Service Health Monitor: Automated Multi-Service Monitoring and Recovery

In production environments, service failures can lead to downtime, data loss, and frustrated users. While external monitoring tools like Nagios, Zabbix, or Prometheus provide comprehensive monitoring, sometimes you need a lightweight, custom solution that can quickly detect and recover from service failures. A well-designed service health monitor can automatically restart failed services, generate reports, and alert administrators when manual intervention is required.

Understanding Service Monitoring

Why Service Monitoring is Critical

Service monitoring serves multiple purposes:

Availability assurance - Ensure critical services are always running
Automated recovery - Restart failed services without manual intervention
Performance tracking - Monitor service health over time
Incident prevention - Detect issues before they become critical
Compliance requirements - Meet SLA and uptime requirements

Service monitoring is not just about detecting failures—it's about implementing proactive measures that maintain system reliability and minimize downtime.
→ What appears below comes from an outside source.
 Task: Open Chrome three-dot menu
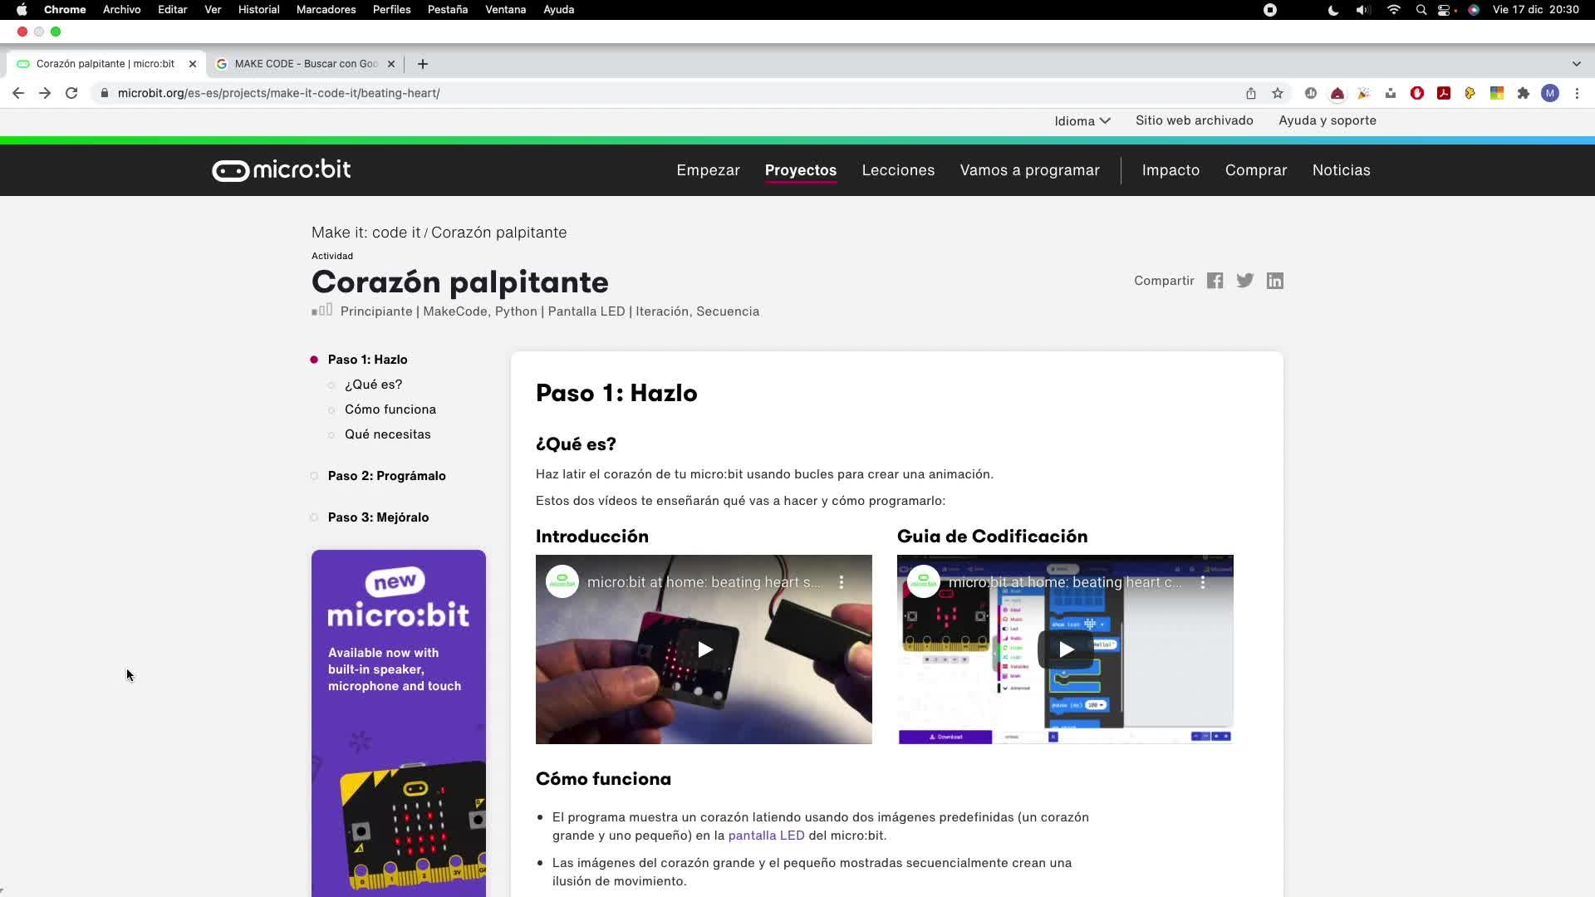tap(1577, 93)

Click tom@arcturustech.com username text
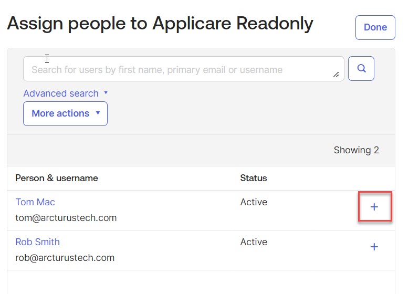(66, 218)
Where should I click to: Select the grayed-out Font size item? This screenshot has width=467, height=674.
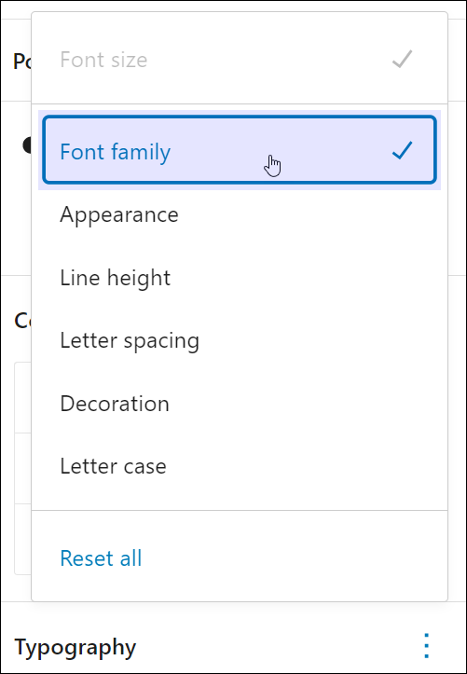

Common Services to Monitor

Critical services that typically require monitoring:

Web servers - nginx, apache2, httpd
SSH services - sshd, ssh
Database services - mysql, postgresql, mongodb
Container services - docker, containerd
Application services - custom applications, microservices
System services - cron, rsyslog, systemd-resolved

Basic Service Health Monitor

Simple Service Monitor Script

#!/bin/bash
# multi_service_monitor.sh

# List of services to monitor
services=("nginx" "sshd" "docker")

# Report Header
echo "-----------------------------------"
echo "  Service Health Check Report"
echo "-----------------------------------"

# Loop through services
for service in "${services[@]}"; do
  if systemctl is-active --quiet "$service"; then
    echo "$service is ✅ RUNNING"
  else
    echo "$service is ❌ STOPPED"
    echo ""
    echo "Attempting to restart $service..."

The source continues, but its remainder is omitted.